The advent of smartphones has made life more interesting in the palm of our hands than in the massive sprawl of earth around us. So maybe it was a sign that a woman in her mid-twenties fell off St. Kilda’s Pier in Melbourne, Australia, because she was too busy checking Facebook to notice the pier was ending.

Distracted walking — that illustrious 21st-century problem where people can’t spare a few seconds from their phones to ensure they aren’t walking into traffic (or off a pier) — actually has some startling data behind it. Since 2004, injuries sustained through distracted walking have doubled. Researchers estimate the rates will double again by 2015, and given the bevy of unreported cases due to sheer embarrassment, the actual rates may be much higher than the data suggests.

Luckily, last week’s splashdown left the unnamed woman injury-free, according to a report in The Age. While the woman couldn’t swim, Senior Constable Dean Kelly of the water police squad said she was wearing a backpack that allowed her to float safely on her back. When authorities rescued her from the frigid Port Phillip Bay, Kelly said the woman was still clutching her phone.

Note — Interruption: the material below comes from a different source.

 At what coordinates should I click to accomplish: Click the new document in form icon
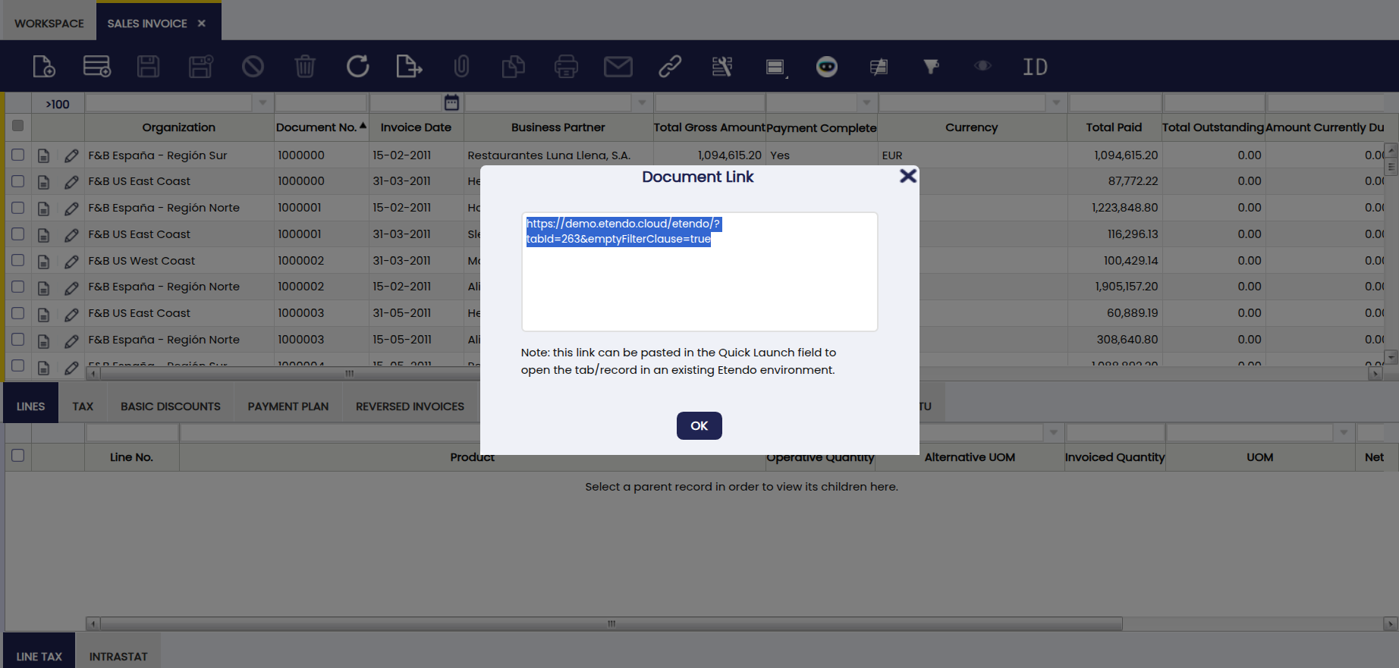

"She had a mobile phone in one of her hands and when we brought her onboard one of the first things she did was apologize and say sorry," Kelly told The Age. "She was fine. She wasn't hypothermic. She just needed a blanket to warm up.”

Watch Your Step

The woman fared better than the 1,506 people in 2010 who sustained distracted walking injuries. Jack Nasar, professor of city and regional planning at the Ohio State University and co-author of a recent study into distracted walking, argues the hazards of walking with an affixed downward gaze should now be likened to those of distracted driving.

While the rates still outpace distracted walking by a considerable margin — 387,000 distracted driving injuries occurred in 2011 — the trends are traveling in opposite directions. According to the Centers for Disease Control and Prevention (CDC), distracted driving declined from 416,000 in 2010 and overall distracted walking declined from 97,000 to 41,000 over Nasar’s seven-year study. Meanwhile, injuries sustained while on the phone rose from 559 in 2004.

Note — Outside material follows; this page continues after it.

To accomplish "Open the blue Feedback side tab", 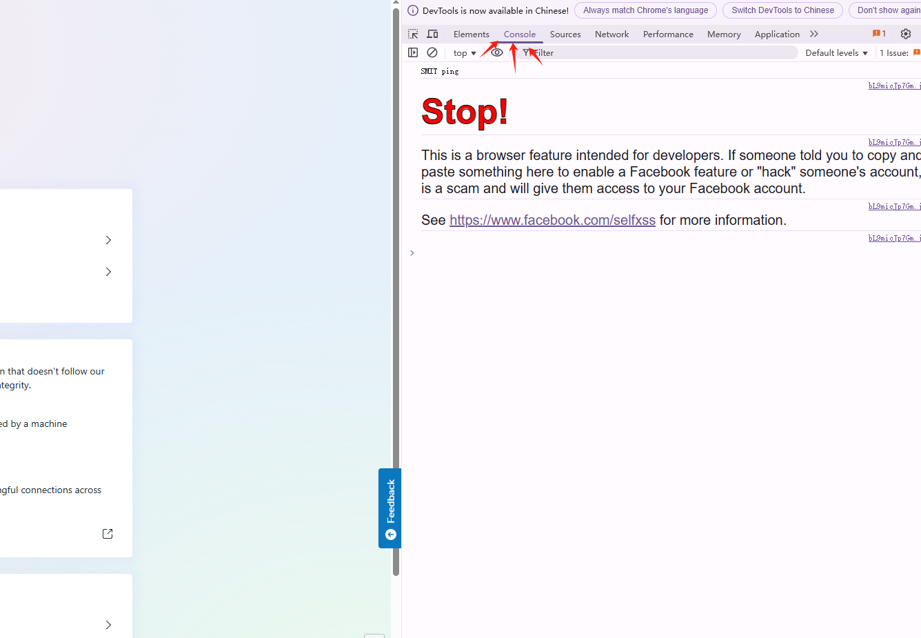I will click(x=390, y=508).
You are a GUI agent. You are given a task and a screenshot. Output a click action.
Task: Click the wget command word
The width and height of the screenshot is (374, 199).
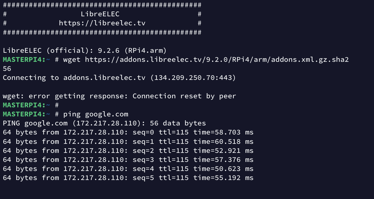coord(72,60)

"The role of cell phones in distracted driving injuries and deaths gets a lot of attention and rightly so," Nasar said in a statement. "But we need to also consider the danger cell phone use poses to pedestrians."

distracted walking
While distracted walking has declined in prevalence in recent years, injuries while talking on the phone continue to rise. Ed Maceyko

Indeed, the woman’s long walk off a short pier is congruent with Nasar and his colleagues’ data: people between 21 to 25 years old comprised the largest chunk of the injuries, at 1,003. Sixteen to 20-year-olds made up the next largest cohort, at 985 total injuries. Together with former OSU graduate student, Derek Troyer, the team mined the National Electronic Injury Surveillance System, which collects injury samples from over 100 national hospitals. While they argue their data does a sufficient job of reporting distracted walking injuries’ rise, the data may belie its true prevalence — to the tune of some two million more injuries than the data bears out.

"It is impossible to say whether 2 million distracted pedestrians are really injured each year," Nasar said. "But I think it is safe to say that the numbers we have are much lower than what is really happening."

Nasar and Troyer’s data diverges from the recent woman’s Facebook-spurred plunge in that 69 percent of all injuries are sustained while talking on the phone. Texting and playing games only accounted for nine percent of cases. And as the basic wisdom advises, the easiest way to avoid becoming one of Nasar and Troyer’s data samples is simply to look where you’re going, and to teach kids to the same.

“Parents already teach their children to look both ways when crossing the street,” Nasar explained. “They should also teach them to put away their cell phone when walking, particularly when crossing a street."